Nothing seemed to be working for him as well.
What she’d learned from the little conversation they shared was that no link could be found between the victims. No alibis had cracked, except for Archer Greenlee’s, as he’d been protecting Annabelle.
Also, there was some kind of glitch getting information from the lab about the blood on the stones left at the homicide scenes.
So far, there had been nothing suspicious caught on CCTV foot age, nor on any of the neighborhood cameras that, unfortunately, didn’t include the Greenlees’ secluded estate.
It was almost as if the killer was a phantom.
Which, despite the tales of haunted houses, ghost stories, and voodoo lore woven into Savannah’s history, Nikki didn’t buy. She didn’t believe any of it for a second. She was, and always had been, a realist.
The killer existed.
He would be found.
Nikki just had to figure it all out.
Someway.
Somehow.
“By hook or by crook,” she said under her breath as she reached her SUV. Her daughter, riding on her hip, looked at her quizzically.
“What?” Chloe asked.
“Nothing.
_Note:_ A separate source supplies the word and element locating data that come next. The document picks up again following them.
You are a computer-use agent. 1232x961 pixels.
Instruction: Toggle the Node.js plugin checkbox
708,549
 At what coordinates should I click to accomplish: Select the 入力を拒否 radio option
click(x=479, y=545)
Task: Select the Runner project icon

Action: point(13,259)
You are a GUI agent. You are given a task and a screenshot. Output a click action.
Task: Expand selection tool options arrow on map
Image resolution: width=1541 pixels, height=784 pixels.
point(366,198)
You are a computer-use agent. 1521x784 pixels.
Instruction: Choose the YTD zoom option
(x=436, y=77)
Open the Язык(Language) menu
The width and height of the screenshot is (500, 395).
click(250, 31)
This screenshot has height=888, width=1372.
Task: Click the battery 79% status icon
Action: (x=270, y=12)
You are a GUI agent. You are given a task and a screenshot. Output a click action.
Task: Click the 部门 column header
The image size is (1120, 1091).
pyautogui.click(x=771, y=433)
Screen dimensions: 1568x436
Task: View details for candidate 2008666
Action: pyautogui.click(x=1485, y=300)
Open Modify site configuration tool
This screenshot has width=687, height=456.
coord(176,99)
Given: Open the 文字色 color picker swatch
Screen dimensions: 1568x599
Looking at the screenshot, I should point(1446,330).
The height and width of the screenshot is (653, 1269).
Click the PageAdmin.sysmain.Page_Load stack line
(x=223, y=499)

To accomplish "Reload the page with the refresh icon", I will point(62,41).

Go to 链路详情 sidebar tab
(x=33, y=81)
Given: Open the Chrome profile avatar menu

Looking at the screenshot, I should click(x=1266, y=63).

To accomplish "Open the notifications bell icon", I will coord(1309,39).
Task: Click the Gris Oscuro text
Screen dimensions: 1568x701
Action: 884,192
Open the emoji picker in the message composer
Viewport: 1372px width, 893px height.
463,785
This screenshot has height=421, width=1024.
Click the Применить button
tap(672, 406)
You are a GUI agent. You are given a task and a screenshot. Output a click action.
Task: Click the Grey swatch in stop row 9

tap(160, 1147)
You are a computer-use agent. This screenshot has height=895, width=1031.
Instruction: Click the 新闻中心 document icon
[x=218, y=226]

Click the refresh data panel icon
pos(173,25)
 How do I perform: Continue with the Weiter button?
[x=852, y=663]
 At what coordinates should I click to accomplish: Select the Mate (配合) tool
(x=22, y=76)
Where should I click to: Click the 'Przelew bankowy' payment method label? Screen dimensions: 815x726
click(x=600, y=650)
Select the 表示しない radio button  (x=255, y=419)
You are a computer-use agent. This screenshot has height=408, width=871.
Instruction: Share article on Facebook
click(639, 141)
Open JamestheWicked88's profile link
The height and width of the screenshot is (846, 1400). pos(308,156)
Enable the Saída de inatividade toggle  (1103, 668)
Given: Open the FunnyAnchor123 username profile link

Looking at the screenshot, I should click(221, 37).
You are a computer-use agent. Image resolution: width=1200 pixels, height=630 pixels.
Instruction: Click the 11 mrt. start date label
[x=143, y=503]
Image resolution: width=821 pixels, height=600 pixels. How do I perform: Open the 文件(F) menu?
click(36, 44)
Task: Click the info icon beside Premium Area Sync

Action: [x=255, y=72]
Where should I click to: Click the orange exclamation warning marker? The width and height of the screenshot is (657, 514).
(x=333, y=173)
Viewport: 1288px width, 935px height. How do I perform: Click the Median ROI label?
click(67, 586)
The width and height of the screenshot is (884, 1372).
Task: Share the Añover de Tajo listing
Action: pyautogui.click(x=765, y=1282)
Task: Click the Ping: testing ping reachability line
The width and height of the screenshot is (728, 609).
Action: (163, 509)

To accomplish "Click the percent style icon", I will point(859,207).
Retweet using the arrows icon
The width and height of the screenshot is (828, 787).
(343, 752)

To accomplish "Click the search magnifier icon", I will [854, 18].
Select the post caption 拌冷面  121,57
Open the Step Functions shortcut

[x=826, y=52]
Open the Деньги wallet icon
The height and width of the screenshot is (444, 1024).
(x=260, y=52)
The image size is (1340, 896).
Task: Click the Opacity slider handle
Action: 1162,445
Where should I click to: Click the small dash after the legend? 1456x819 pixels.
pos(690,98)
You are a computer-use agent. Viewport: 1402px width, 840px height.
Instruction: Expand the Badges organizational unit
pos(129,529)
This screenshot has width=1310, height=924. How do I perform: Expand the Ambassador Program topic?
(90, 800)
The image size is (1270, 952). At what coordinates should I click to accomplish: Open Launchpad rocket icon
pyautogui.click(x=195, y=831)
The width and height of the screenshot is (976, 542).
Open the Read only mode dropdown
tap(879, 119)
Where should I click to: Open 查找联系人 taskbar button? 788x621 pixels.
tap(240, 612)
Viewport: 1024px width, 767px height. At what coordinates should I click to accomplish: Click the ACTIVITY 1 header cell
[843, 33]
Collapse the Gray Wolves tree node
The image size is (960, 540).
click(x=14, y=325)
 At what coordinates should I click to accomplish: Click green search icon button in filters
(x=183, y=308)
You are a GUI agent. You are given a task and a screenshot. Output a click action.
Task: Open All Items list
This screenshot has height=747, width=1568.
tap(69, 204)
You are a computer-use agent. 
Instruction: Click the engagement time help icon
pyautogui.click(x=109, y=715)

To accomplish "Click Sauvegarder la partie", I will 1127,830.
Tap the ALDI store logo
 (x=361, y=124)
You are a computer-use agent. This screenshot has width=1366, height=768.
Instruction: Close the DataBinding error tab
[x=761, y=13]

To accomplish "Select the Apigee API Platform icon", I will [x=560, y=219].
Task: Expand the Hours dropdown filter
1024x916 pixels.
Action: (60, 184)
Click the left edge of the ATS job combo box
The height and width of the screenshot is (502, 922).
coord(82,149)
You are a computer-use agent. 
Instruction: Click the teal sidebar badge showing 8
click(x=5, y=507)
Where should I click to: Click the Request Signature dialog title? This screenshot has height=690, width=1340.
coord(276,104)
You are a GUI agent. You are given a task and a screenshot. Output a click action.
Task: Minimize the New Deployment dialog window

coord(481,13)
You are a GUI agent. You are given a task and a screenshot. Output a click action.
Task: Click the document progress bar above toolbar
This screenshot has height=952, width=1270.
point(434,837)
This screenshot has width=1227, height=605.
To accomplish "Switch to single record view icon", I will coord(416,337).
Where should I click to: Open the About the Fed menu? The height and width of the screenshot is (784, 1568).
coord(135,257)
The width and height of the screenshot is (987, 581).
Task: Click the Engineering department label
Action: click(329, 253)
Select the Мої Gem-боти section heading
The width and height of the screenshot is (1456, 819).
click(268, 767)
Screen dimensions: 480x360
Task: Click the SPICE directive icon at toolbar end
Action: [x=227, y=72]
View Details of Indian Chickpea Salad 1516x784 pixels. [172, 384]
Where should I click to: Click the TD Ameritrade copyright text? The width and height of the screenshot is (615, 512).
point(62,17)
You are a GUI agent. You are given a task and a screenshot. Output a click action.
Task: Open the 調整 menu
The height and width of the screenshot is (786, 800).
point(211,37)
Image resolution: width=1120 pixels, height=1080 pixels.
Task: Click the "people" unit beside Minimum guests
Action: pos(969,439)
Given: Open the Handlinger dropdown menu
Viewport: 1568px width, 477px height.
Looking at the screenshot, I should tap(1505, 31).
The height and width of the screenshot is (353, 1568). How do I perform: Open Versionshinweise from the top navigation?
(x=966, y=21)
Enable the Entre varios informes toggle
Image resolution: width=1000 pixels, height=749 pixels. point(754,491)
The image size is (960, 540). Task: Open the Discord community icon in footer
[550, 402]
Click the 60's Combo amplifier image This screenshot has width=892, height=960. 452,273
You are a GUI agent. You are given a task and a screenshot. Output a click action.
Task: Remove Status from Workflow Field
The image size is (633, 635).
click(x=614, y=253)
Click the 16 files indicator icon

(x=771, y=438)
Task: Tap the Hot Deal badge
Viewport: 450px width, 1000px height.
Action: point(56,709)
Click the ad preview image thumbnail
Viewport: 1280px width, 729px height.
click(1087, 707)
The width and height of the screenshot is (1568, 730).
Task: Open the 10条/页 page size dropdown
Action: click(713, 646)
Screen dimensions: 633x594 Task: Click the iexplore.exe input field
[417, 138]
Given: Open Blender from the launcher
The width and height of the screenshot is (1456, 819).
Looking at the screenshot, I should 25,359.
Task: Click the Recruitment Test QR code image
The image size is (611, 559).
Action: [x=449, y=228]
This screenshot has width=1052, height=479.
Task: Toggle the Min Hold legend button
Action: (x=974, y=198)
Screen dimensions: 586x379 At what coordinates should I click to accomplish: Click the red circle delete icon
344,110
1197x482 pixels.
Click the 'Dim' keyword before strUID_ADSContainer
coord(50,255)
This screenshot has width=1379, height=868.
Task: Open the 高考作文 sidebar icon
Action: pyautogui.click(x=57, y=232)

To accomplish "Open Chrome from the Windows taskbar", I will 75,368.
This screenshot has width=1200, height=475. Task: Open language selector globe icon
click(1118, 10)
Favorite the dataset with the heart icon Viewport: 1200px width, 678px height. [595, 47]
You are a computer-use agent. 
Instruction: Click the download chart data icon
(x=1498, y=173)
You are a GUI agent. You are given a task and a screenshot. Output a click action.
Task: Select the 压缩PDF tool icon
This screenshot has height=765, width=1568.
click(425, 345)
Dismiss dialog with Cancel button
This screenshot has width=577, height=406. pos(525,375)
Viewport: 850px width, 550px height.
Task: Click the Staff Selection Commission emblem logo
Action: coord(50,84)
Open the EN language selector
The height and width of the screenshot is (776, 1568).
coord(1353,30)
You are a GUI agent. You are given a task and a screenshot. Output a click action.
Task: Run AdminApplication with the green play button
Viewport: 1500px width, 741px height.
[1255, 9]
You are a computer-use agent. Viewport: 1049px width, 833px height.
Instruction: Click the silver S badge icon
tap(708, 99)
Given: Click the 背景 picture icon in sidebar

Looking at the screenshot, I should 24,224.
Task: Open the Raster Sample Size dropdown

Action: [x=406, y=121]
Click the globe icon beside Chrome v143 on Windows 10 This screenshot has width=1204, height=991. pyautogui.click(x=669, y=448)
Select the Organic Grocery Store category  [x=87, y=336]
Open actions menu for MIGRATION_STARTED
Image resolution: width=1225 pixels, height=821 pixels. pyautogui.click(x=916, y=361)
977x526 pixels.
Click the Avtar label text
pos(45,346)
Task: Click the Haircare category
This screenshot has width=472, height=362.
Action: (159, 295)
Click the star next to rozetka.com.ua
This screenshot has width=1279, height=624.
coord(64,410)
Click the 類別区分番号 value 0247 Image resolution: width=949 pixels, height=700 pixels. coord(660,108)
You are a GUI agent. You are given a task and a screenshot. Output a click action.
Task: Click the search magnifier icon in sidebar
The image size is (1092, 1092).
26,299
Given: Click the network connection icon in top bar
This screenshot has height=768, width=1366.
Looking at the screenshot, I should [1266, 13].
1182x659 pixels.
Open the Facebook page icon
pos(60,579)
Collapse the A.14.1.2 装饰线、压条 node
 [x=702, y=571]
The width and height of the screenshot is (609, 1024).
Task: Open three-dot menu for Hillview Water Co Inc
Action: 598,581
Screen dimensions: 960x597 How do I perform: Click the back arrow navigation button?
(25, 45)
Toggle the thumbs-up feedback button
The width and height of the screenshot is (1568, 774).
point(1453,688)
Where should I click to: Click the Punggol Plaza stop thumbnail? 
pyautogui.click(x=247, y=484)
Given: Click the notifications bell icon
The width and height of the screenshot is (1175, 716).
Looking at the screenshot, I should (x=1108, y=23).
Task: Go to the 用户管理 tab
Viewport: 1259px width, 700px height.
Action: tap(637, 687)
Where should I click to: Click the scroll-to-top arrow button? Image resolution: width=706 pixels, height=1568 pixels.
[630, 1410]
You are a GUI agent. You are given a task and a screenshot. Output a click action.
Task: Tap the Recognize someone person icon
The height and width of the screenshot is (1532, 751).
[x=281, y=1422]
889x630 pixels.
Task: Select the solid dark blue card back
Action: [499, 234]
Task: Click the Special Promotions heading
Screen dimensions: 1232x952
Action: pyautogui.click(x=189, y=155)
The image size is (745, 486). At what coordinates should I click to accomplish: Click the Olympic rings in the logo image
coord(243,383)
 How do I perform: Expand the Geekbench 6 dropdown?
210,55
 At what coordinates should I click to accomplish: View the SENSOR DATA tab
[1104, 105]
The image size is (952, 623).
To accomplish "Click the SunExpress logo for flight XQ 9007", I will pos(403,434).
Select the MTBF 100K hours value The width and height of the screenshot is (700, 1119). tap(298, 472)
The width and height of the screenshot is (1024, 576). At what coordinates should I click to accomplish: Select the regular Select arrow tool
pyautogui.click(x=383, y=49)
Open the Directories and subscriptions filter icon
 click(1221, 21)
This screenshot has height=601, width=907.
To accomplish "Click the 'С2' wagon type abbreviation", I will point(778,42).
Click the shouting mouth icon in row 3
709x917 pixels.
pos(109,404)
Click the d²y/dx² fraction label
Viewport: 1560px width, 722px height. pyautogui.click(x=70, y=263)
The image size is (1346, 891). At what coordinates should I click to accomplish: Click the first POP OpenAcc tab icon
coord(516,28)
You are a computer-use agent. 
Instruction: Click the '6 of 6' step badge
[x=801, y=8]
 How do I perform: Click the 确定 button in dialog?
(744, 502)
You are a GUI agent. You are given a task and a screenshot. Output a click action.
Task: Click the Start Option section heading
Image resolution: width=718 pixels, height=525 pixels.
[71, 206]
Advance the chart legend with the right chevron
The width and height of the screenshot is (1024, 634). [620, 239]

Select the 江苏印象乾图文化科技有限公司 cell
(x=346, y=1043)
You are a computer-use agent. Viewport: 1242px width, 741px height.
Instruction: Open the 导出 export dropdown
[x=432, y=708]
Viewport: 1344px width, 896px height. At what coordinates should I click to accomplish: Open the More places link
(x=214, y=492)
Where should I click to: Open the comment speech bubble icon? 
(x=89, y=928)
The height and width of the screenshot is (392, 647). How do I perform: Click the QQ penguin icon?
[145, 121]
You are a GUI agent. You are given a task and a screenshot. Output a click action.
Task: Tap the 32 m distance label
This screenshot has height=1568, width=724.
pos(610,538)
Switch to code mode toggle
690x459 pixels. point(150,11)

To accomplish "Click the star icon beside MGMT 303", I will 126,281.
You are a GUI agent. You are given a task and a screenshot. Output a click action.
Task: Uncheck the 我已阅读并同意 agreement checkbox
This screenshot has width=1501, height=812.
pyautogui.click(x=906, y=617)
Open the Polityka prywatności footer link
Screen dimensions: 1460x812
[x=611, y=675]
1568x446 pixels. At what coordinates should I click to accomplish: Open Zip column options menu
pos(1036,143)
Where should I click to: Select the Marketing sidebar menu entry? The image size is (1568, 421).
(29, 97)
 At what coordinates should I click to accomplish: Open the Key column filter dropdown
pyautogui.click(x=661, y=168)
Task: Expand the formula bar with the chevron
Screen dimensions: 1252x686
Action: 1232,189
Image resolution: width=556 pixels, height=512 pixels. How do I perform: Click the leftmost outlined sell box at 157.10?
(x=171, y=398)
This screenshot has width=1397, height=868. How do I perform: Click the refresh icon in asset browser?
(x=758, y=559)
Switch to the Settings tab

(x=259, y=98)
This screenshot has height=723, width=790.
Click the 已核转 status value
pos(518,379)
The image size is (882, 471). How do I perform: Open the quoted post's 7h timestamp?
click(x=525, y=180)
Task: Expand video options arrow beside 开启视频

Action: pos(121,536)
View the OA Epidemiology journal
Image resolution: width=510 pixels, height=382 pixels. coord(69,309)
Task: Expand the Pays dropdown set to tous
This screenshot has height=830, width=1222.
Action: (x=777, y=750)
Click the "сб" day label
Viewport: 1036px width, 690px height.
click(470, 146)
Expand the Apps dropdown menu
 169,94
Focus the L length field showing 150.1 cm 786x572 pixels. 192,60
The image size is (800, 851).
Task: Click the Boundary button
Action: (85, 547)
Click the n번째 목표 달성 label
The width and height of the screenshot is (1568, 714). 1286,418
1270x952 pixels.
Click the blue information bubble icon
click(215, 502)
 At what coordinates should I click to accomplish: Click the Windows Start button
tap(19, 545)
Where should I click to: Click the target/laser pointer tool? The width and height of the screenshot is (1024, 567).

It’s silly,” Nikki replied, but she wasn’t really paying attention to the question as she spied a small woman just getting out of a large black pickup parked at the end of the lot. Her blond hair caught the rays of a dying afternoon sun as she made her way to a white Mercedes convertible.
Naomi Kittle.
Jamison’s wife.
And the black truck was the same Ram crew cab that Nikki had spied on the night of Lara Kittle’s sweet-sixteen party when she’d been searching for Pierce.
Then she realized the redheaded girl on the large dappled horse was Naomi’s middle daughter.
Shana. A classmate of Phee’s. That’s why Naomi was here.
To drop off her kid. But she wasn’t waiting for the lesson to end.
As the truck took off, Naomi climbed behind the wheel of her white Mercedes and, within seconds, was following the pickup down the magnolia-lined lane that connected the stables with the main road.